> ПРЕДОСТАВЛЕННЫЙ ОТРЫВОК:

▼

Читаем А только что небо было голубое. Тексты об искусстве полностью

Ибо бесчисленные миллионы читательских комментариев в интернете ежедневно демонстрируют ложную интерпретацию призыва Бёрне к тому, чтобы каждый записывал и сообщал другим то, что наварил его котелок. Каждое письмо, каждый афоризм, каждая статья Бёрне учит нас тому, что оригинальным писателем сумеет стать только тот, кто располагает истинной душевной чуткостью, способен к самокритике и критическому суждению, на основе которых он и дает ход своим ассоциациям. А еще, что немаловажно, он готов отвечать за свои слова.

Кроме того, и сам Бёрне знал, конечно, что у любой аутентичности двойное дно. Двойное дно его как будто аутентичного ожесточения против Гёте состояло, на мой взгляд, в следующем: это бунт сына, родившегося во Франкфурте в 1786 году, против отца, родившегося во Франкфурте в 1749 году.

Конечно же, все психологические интерпретации можно деконструировать на основе той же психологии. Но так мы не продвинемся вперед. А в попытке интерпретировать так называемую ненависть Бёрне к Гёте как классический конфликт поколений кроется большой потенциал, как вы сейчас увидите. Бёрне хлопает дверью, слушает громкую музыку и взывает к отцу Гёте, что тот, мол, тоже когда-то был молодым, а теперь все позабыл. Наверное, примерно так. «Бёрне ненавидел Гёте за то, что тот сделал невозможной любовь к нему», – это удачная формулировка Норберта Эллера [169], исследователя конфликтов в истории литературы.

▲

> ЗАДАНИЕ 1: Перепишите, пожалуйста, записи полностью, без пропусков, начиная со строки с «You are a GUI» и до последней строки записей включительно. В ответах сместите каждую координату на -20.
Отрывок о Бёрне и Гёте и записи никак не связаны друг с другом.

> ЗАПИСИ ДАННЫХ:
▼

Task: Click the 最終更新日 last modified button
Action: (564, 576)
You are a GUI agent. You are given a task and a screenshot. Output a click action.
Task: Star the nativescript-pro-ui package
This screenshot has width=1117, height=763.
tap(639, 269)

▲

> ЗАДАНИЕ 2: Продолжите отрывок о Бёрне и Гёте с того места, на котором он обрывается.

> РЕЗУЛЬТАТ 1:
You are a GUI agent. You are given a task and a screenshot. Output a click action.
Task: Star the nativescript-pro-ui package
This screenshot has width=1117, height=763.
tap(619, 249)

> РЕЗУЛЬТАТ 2:
Теперь вернемся обратно в тот февраль 1828 года. Что Бёрне написал своей спутнице жизни Жанетте Воль, что он чувствовал, когда двигался в сторону Гёте, своей звезды, притяжение которой он ощущал на протяжении всей жизни? Любое высказывание Гёте он не просто читал, а впитывал в себя и немедленно комментировал, но цитировал не всегда корректно, то есть, по словам Инге Рипман, он цитировал «не по источнику, а по памяти». Итак: когда Бёрне уже приближался к Веймару и думал о Гёте, ему пришел в голову образ орла. Величественной птицы. Которая парит над всем, что недосягаемо. Запомним: когда Бёрне думает о Гёте, то он представляет себе орла, а не утку.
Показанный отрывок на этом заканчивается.